**EXCERTO A LER**:

63      Os recorrentes invocam três fundamentos de recurso. O primeiro, relativo à falta de competência da Comissão, o segundo, à falta de fundamentação e o terceiro, à violação do princípio da igualdade de tratamento. Há que analisar, antes de mais, o primeiro fundamento.

 Argumentos das partes

64      A título liminar, os recorrentes alegam que os seus pedidos dizem respeito a melhorias em matéria de segurança introduzidas nos termos da Directiva 93/103/CE do Conselho, de 23 de Novembro de 1993, relativa às prescrições mínimas de segurança e de saúde no trabalho a bordo dos navios de pesca (JO L 307, p. 1), e à Convenção de Torremolinos. A maioria deles substituiu simplesmente os navios existentes por navios novos. Nos processos T‑220/03, Cavankee Fishing Co. Ltd/Comissão, e T‑227/03, Brendan Gill/Comissão, os recorrentes, num primeiro momento, alteraram os seus navios e pediram um aumento de tonelagem a esse respeito. Num segundo momento, substituíram os seus navios e pediram igualmente um aumento de tonelagem para os navios novos.

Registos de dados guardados
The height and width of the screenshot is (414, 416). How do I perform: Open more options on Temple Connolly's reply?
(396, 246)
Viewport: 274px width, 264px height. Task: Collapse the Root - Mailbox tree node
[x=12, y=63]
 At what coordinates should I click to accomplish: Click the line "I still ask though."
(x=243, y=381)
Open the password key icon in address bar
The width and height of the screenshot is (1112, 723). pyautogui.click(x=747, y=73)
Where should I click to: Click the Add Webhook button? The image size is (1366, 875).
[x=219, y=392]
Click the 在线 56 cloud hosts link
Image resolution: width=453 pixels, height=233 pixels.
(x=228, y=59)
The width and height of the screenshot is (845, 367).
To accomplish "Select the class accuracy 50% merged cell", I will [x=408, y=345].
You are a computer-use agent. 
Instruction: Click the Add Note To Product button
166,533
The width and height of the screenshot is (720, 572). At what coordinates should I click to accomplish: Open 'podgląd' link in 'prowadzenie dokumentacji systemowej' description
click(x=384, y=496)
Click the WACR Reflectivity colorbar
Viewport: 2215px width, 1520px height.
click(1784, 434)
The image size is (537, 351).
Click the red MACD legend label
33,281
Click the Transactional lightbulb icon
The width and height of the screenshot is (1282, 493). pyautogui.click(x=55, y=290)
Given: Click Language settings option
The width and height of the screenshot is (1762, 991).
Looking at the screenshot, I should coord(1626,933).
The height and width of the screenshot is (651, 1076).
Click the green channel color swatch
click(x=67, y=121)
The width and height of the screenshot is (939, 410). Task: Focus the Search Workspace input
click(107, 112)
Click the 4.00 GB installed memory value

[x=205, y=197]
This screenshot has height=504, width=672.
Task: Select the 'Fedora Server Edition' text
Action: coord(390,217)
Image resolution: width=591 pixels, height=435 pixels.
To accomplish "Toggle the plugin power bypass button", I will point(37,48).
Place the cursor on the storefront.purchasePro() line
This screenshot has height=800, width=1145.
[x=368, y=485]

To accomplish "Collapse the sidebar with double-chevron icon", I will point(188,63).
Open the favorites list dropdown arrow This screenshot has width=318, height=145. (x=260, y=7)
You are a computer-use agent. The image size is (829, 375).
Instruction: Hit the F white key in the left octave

**A FAZER**:
Dê continuidade ao excerto sobre o recurso relativo aos pedidos de aumento de tonelagem dos navios de pesca, a partir da última frase apresentada.

**RESPOSTA À TAREFA**:
65      Os recorrentes alegam que, na medida em que a Comissão exercia uma competência por força dos artigos 3.° e 4.° da Decisão 97/413 e do n.° 3.3 do anexo da Decisão 98/125, esta competência estava limitada pelas disposições da Decisão 97/413. Resulta desta última decisão que as únicas questões que a Comissão podia analisar ao pronunciar‑se relativamente a cada um dos pedidos eram as de saber se, por um lado, o aumento de capacidade proposto resultava apenas das melhorias em matéria de segurança e, por outro, se o mesmo implicava um aumento do esforço de pesca dos navios em causa. Daqui resulta que o artigo 4.° da Decisão 97/413 não autorizava a Comissão a aplicar alguns dos critérios mencionados no artigo 1.° da decisão impugnada.

66      Os recorrentes não contestam os critérios enunciados no artigo 1.°, n.os 1 e 3, da decisão impugnada.

67      Em contrapartida, relativamente ao critério enunciado no artigo 1.°, n.° 2, da decisão impugnada, a saber, o critério segundo o qual o navio deve estar devidamente registado no ficheiro comunitário dos navios de pesca (a seguir «segundo critério»), alegam que este não figura na Decisão 97/413 nem na Decisão 98/125. Na medida em que tem por objectivo limitar a possibilidade de pedir aumentos de capacidade que resultem de melhorias em matéria de segurança para navios de substituição, o segundo critério é totalmente injustificado, uma vez que a Decisão 97/413 e a Decisão 98/125 não excluem que sejam acolhidos favoravelmente pedidos para navios de substituição.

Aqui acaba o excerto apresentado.